* **Try it**
A single figure is required: the number of lines below in which the word "computer" occurs.

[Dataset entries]
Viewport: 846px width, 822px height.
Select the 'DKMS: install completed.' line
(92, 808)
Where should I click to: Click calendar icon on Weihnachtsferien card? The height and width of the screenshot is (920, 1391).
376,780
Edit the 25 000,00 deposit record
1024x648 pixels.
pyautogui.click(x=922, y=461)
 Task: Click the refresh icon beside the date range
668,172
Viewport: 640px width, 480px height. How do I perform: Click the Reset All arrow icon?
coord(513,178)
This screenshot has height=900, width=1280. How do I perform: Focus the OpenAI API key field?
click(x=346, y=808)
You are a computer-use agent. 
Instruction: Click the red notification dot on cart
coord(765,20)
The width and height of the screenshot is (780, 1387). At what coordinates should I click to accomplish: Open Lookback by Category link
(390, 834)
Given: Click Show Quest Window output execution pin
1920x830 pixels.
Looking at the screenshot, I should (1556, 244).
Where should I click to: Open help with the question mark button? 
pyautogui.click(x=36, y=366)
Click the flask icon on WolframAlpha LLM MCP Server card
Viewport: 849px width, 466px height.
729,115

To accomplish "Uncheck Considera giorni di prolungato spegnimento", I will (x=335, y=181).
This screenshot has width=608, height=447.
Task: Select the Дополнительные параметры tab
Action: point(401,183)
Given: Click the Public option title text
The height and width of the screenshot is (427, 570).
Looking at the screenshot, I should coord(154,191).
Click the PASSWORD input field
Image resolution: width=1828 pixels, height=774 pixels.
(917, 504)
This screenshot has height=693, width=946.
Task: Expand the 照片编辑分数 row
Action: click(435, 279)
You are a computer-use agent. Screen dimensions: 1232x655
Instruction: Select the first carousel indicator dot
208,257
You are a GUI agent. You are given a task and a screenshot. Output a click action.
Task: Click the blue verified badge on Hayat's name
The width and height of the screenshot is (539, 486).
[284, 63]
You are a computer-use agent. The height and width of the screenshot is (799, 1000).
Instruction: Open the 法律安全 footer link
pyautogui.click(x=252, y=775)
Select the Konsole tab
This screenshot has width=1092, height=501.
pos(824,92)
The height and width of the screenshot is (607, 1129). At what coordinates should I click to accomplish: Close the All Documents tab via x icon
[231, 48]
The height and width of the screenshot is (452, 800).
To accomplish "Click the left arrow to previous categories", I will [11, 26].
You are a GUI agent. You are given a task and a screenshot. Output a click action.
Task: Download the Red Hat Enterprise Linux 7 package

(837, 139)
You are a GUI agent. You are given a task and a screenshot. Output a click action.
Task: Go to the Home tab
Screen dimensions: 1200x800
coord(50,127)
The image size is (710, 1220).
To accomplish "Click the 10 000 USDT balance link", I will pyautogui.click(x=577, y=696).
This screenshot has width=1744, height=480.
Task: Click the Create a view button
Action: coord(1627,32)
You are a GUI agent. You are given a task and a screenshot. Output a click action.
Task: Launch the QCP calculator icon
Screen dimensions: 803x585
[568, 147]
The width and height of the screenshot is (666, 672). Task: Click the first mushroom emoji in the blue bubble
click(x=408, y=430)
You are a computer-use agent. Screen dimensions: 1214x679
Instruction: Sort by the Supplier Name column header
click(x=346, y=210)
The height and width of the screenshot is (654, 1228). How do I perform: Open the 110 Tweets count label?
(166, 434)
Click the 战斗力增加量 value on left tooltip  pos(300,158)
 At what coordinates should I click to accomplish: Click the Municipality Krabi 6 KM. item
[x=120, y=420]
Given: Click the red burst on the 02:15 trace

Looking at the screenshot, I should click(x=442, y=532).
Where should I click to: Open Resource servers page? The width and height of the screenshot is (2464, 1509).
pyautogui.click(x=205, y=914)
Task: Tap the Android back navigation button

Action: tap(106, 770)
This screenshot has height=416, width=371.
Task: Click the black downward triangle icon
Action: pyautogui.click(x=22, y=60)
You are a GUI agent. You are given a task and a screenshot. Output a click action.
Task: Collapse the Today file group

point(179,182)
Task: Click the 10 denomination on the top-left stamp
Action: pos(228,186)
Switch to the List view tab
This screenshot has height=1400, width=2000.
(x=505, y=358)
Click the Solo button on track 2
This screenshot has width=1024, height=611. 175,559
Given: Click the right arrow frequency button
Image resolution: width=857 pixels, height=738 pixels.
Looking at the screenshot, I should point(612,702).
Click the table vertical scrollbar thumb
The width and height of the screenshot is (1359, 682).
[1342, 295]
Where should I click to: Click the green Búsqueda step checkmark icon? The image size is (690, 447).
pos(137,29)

* **Solution for this exercise**
4